→ **Instructions for the task**
Give the username of every poster whose name heads a reply in the Halloween forum thread.

PS: I love the hand made tombstones. Those are total keepers. Remind me of my kids first ones. Now they try and show me up. Keep up the good work and don't be afraid to dare yourself to go further. Happy Halloween!


----------



## NickG (Sep 12, 2006)

Looks like the beginnings of an addiction! Great job!


----------



## allisonmagic (Aug 20, 2011)

excellent


----------



## raregoblin (Oct 28, 2009)

Fantastic props! A lot of effort but boy, ain't it worth it! Well done


----------



## FRIGHTGUY (Sep 1, 2010)

Great job! Youve been bitten by the haunt bug for sure!


----------



## EverydayisHalloween311 (Oct 14, 2011)

The haunt bite is real. The forum members tell no lie. This year is my first haunt to (on a pretty small budget) and i had so much fun building,hammering,etc,etc that i am already thinking about NEXT year and i love coming to this forum and viewing vids,pics,idea's and i've already started saving money so i can order better props online as well as make some DIY props. As a young dad who just turned 30 with a 3 year old, 7 year old and a neighborhood full of trick or treaters i can honestly say i have found a new hobby and the "bite" feels ohh so good!! haha. (Now to convince people i'm not crazy when i'm building a halloween prop in my garage in the middle of MAY lol!)

→ **Record set**
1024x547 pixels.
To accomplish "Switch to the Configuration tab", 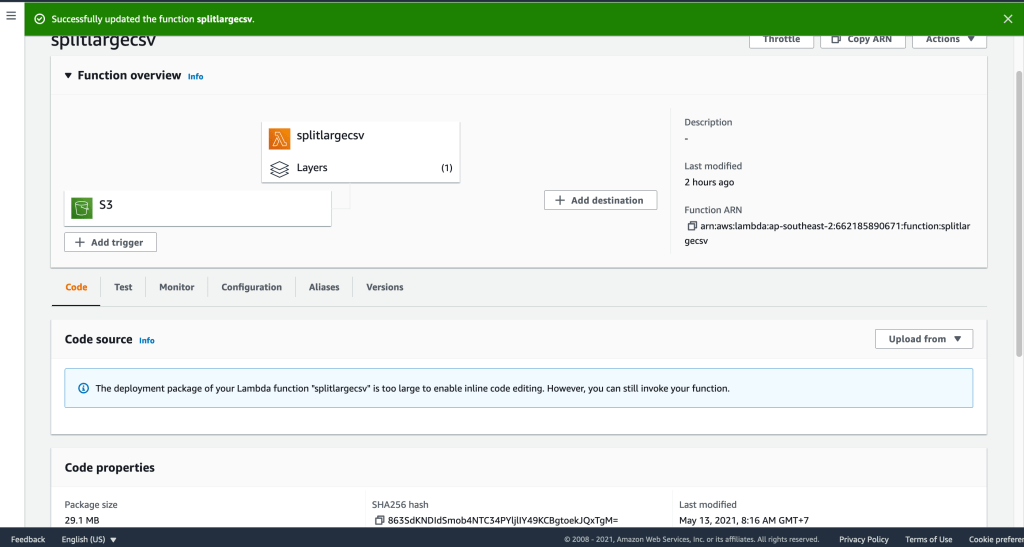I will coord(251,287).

...

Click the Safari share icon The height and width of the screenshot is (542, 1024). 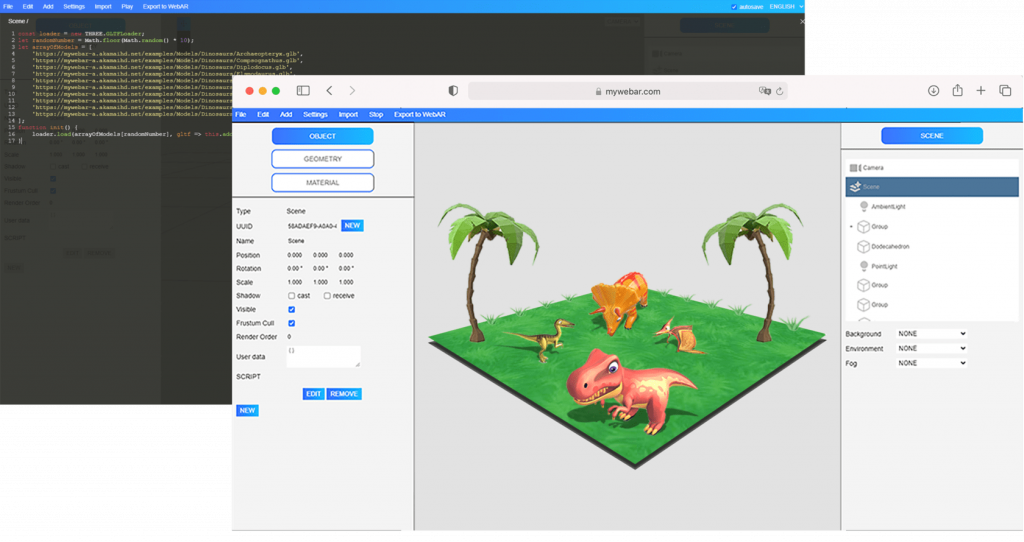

→ **Answer to the exercise**
NickG, allisonmagic, raregoblin, FRIGHTGUY, EverydayisHalloween311